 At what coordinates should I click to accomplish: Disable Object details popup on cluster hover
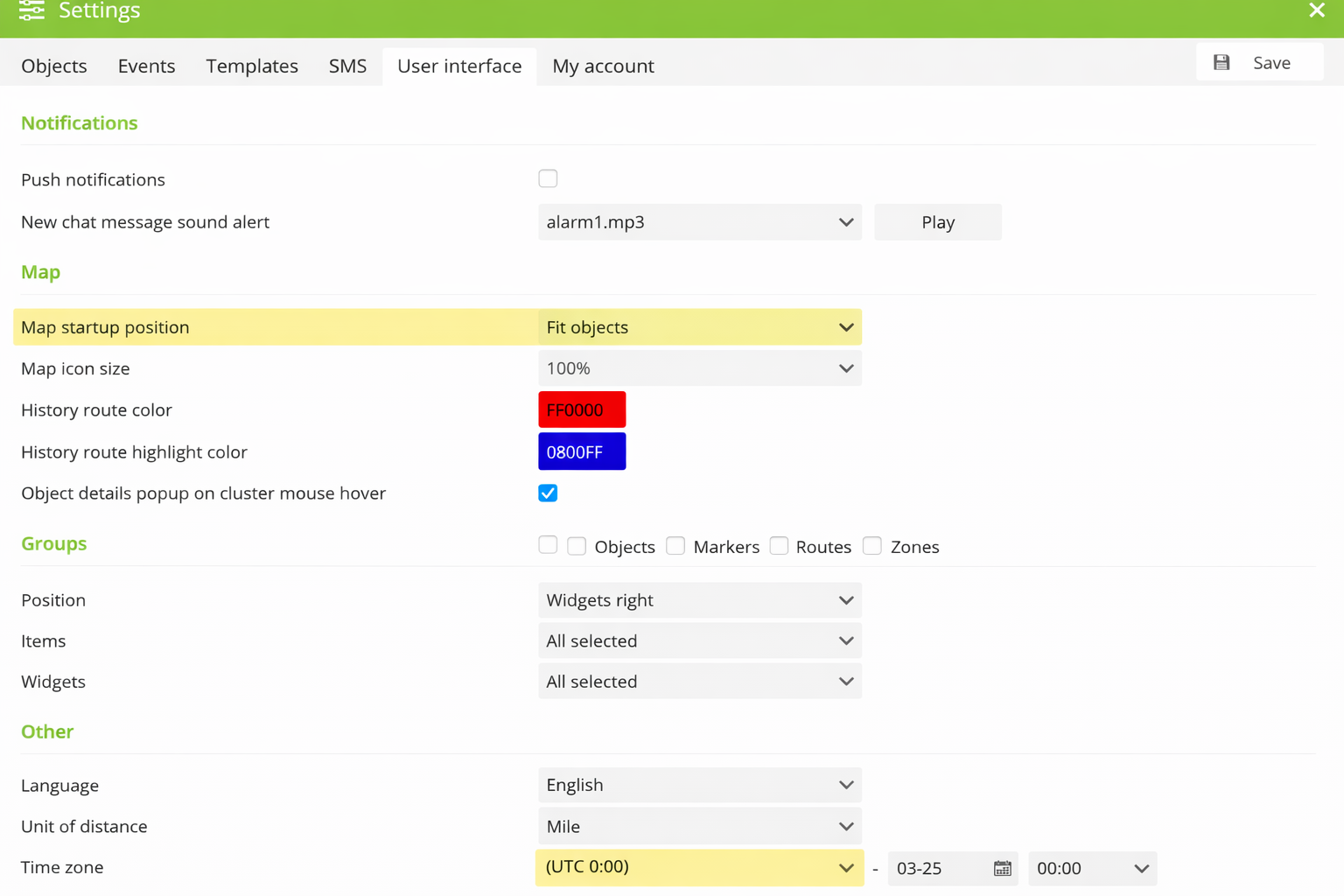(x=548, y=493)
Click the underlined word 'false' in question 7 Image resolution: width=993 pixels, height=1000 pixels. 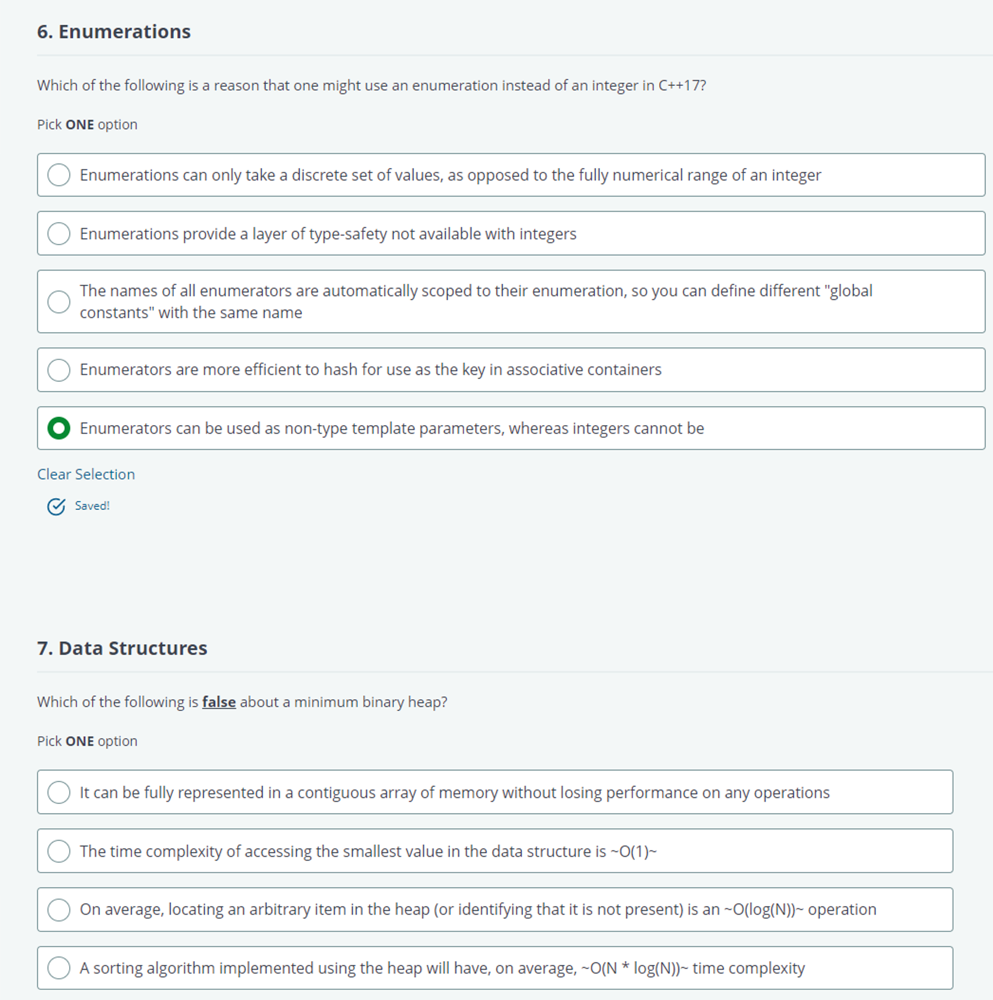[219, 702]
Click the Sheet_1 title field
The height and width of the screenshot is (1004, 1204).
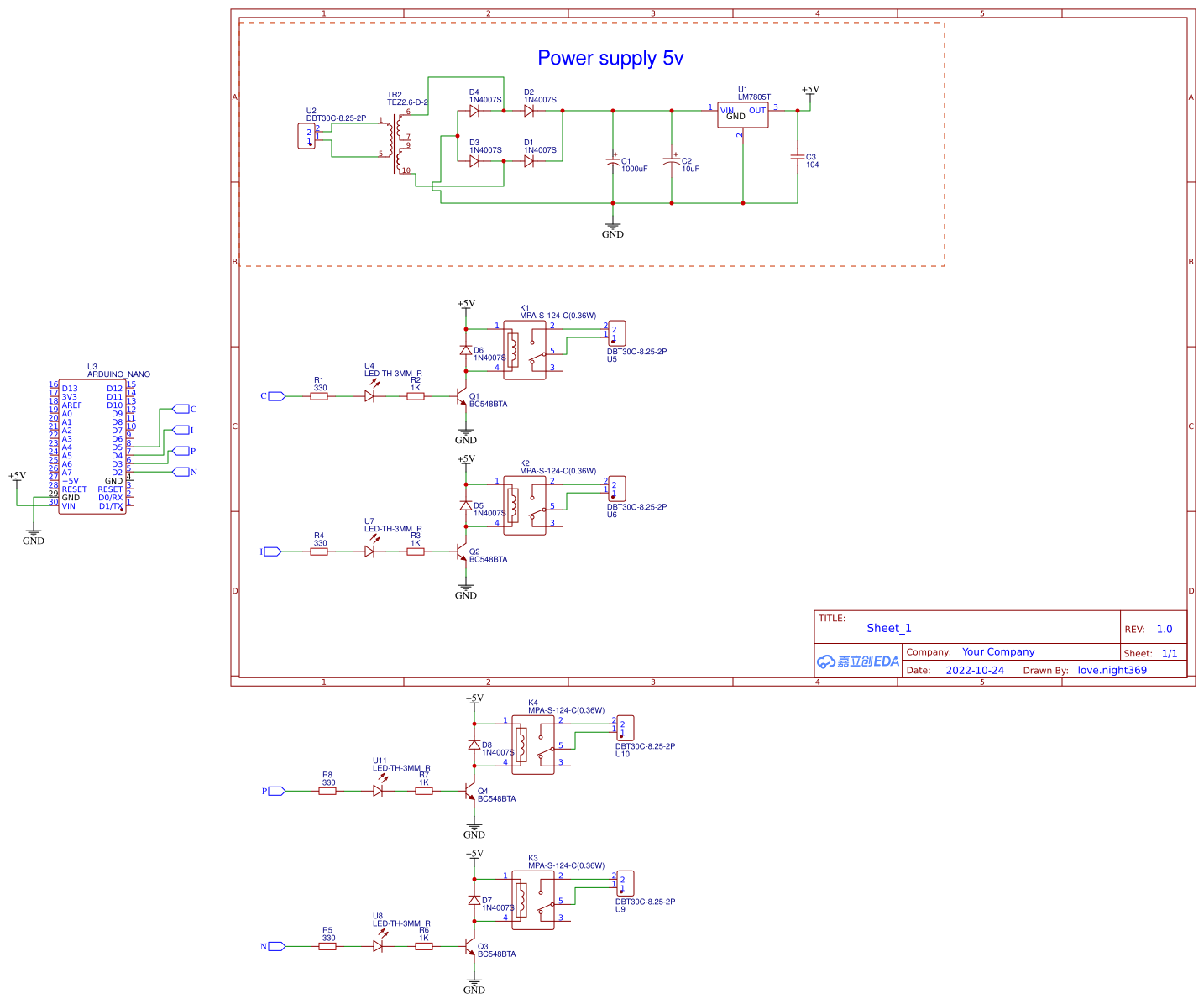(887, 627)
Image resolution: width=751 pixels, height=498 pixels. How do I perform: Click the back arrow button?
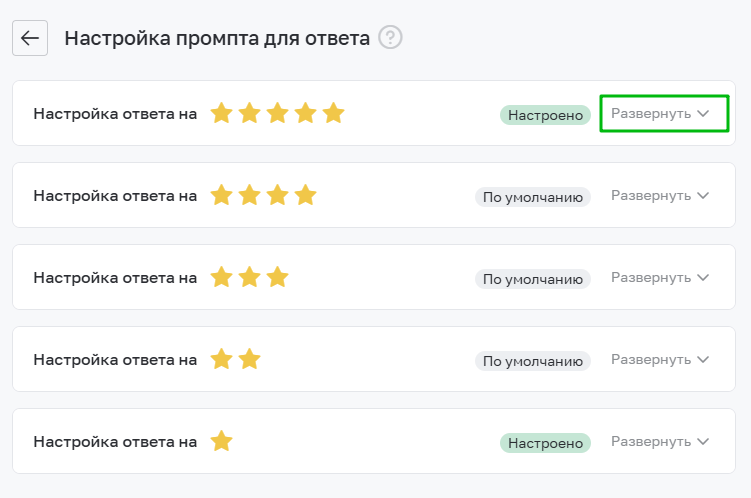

■ To do: Beginning with the line that contains "The height and" in the data above, please copy each line exactly until the last line, both ends included, skipping any pictures.

■ Response area:
The height and width of the screenshot is (1004, 1204).
(887, 627)
Image resolution: width=751 pixels, height=498 pixels. How do I perform: Click the back arrow button?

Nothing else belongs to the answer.